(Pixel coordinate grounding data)
========

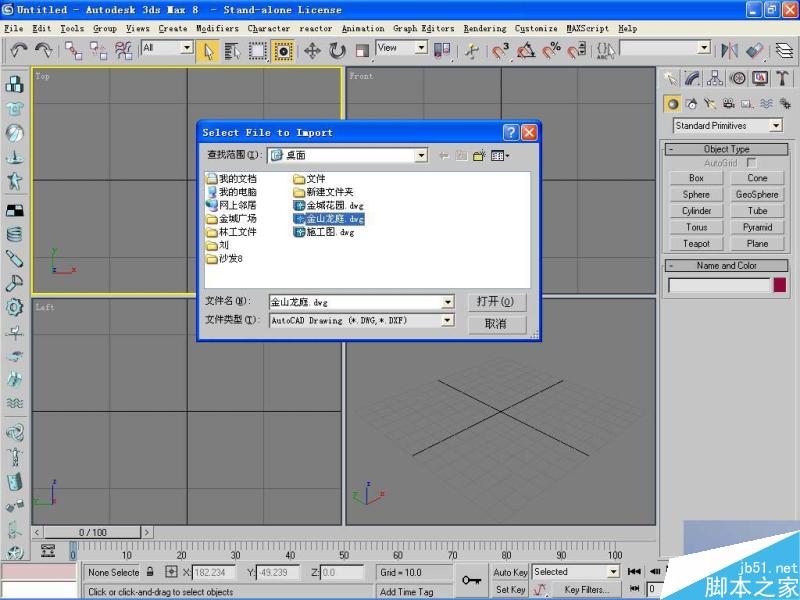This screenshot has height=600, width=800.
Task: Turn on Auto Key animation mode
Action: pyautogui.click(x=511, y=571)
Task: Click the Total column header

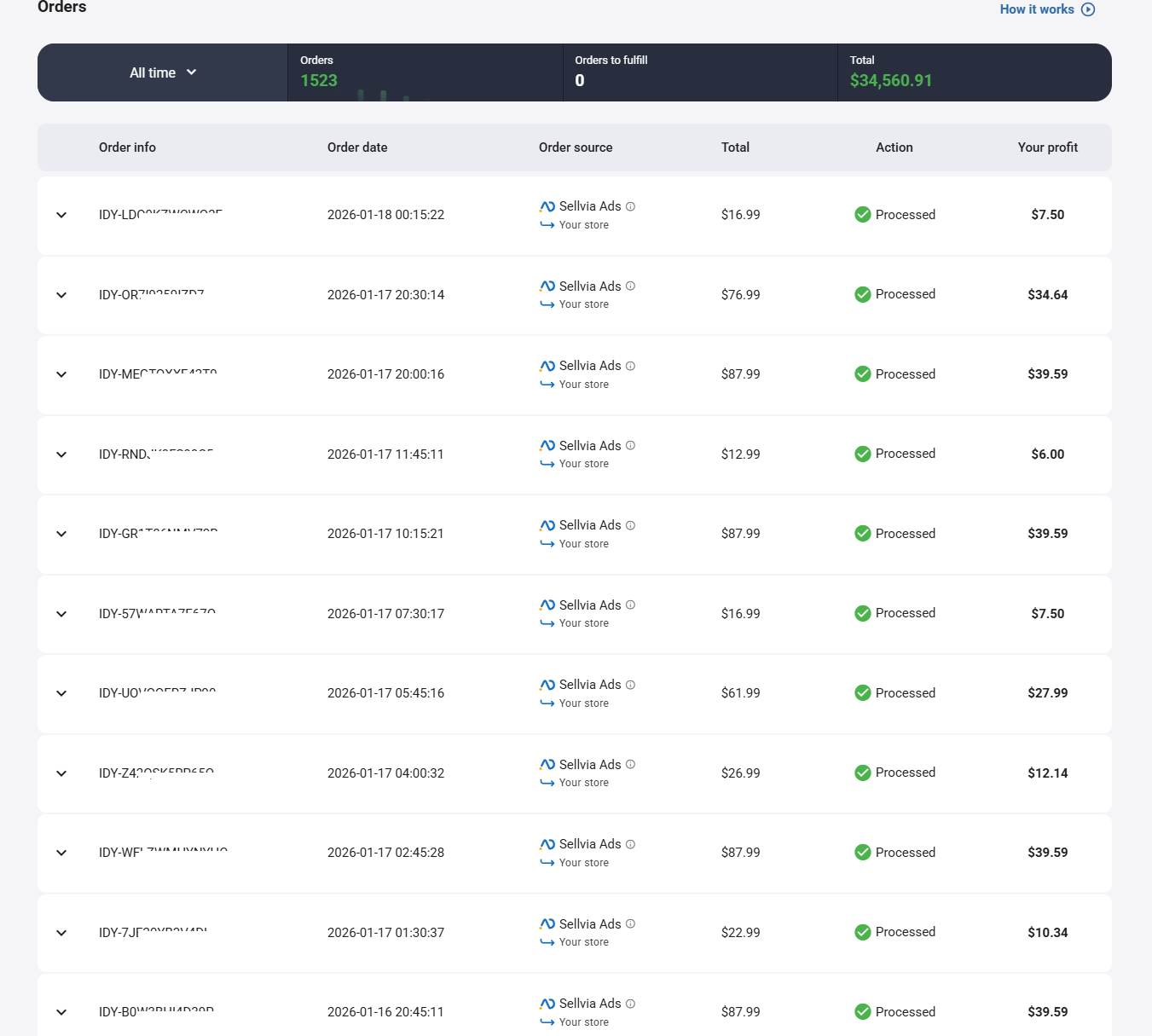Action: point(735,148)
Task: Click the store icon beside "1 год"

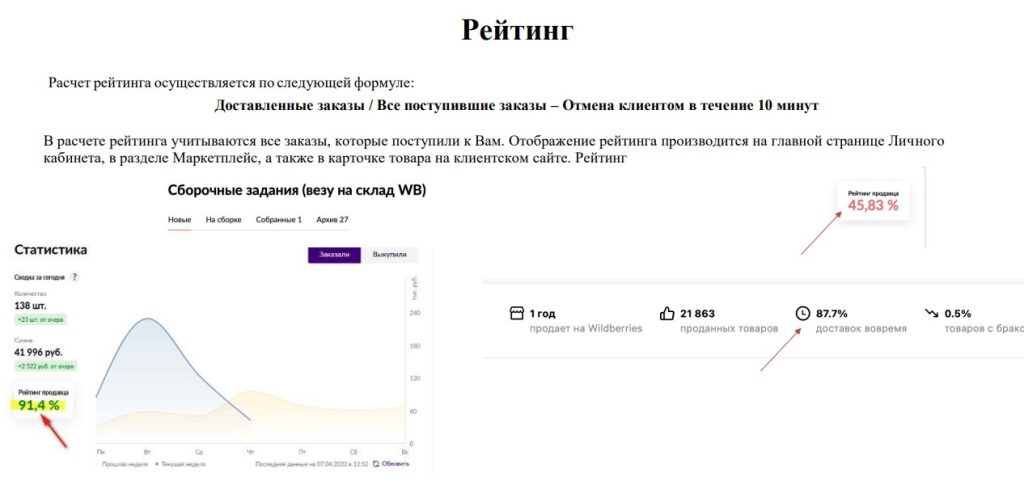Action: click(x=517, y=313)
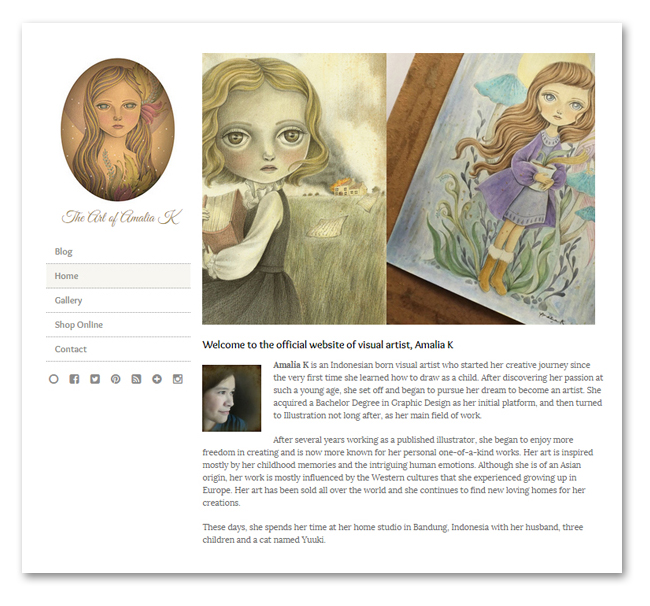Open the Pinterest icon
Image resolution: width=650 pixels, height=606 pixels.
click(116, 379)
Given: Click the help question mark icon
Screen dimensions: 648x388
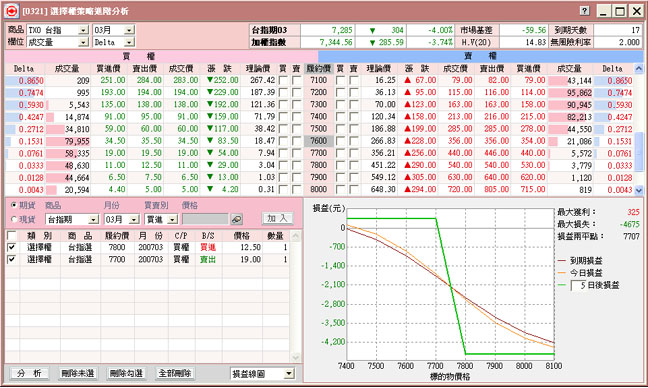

========

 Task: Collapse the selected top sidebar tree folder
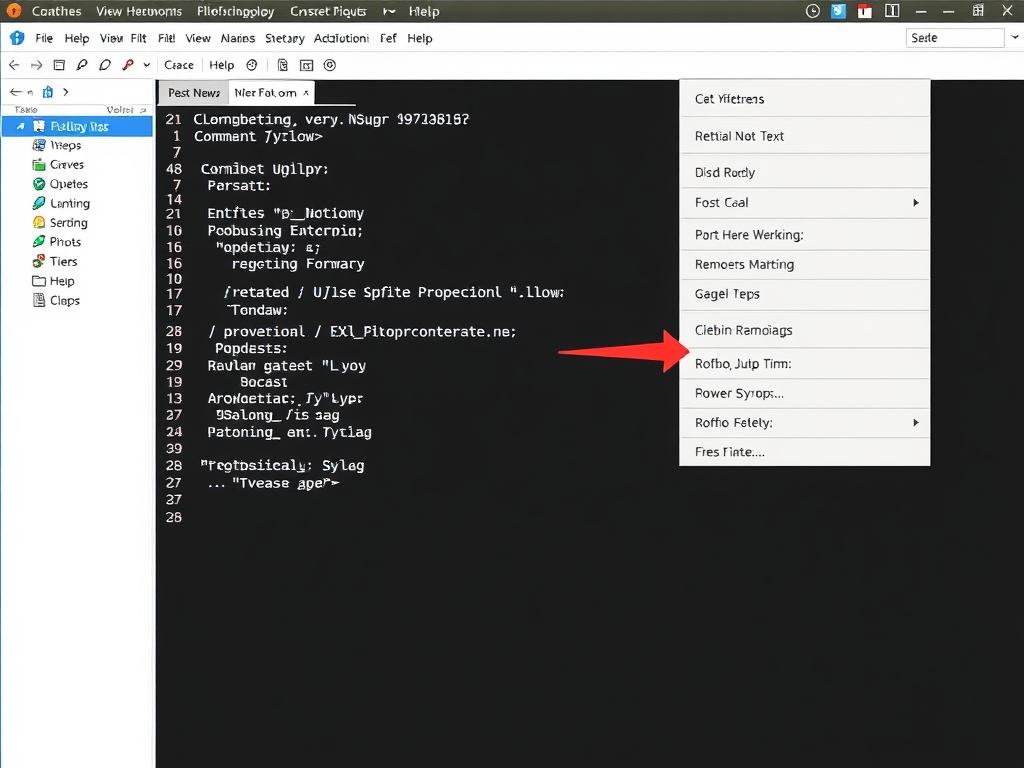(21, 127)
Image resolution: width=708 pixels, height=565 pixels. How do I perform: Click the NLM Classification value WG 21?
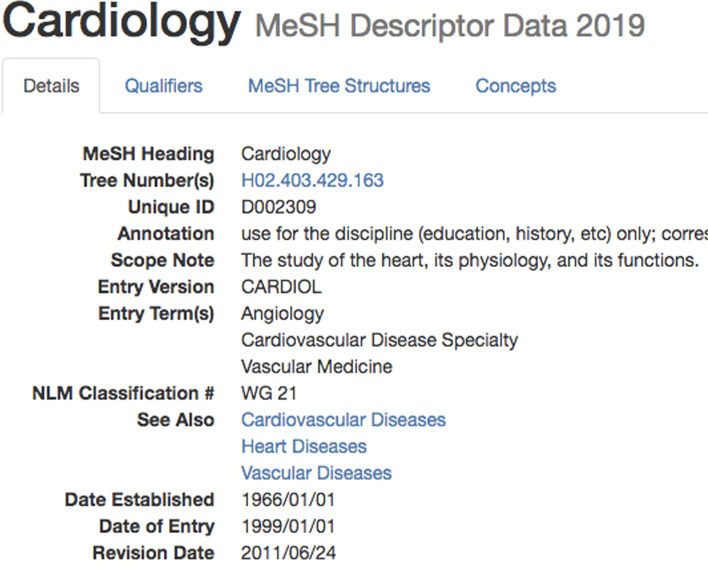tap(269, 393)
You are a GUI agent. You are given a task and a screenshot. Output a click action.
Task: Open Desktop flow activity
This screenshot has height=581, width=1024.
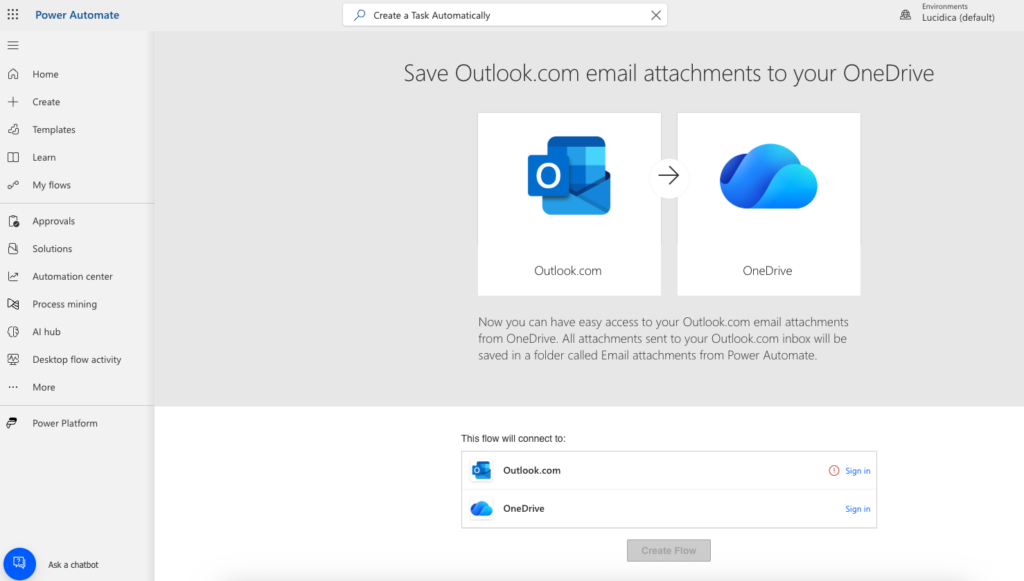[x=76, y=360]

========

## About this exercise
Leave out every picture, and copy exactly the lines above starting at the one holding "Task: Click the store" and ending at the one holding "Screen dimensions: 648x388", no more and no less.

## Reply to the exercise
Task: Click the store icon beside "1 год"

Action: click(x=517, y=313)
Open the Pinterest icon
Image resolution: width=650 pixels, height=606 pixels.
click(116, 379)
Given: Click the help question mark icon
Screen dimensions: 648x388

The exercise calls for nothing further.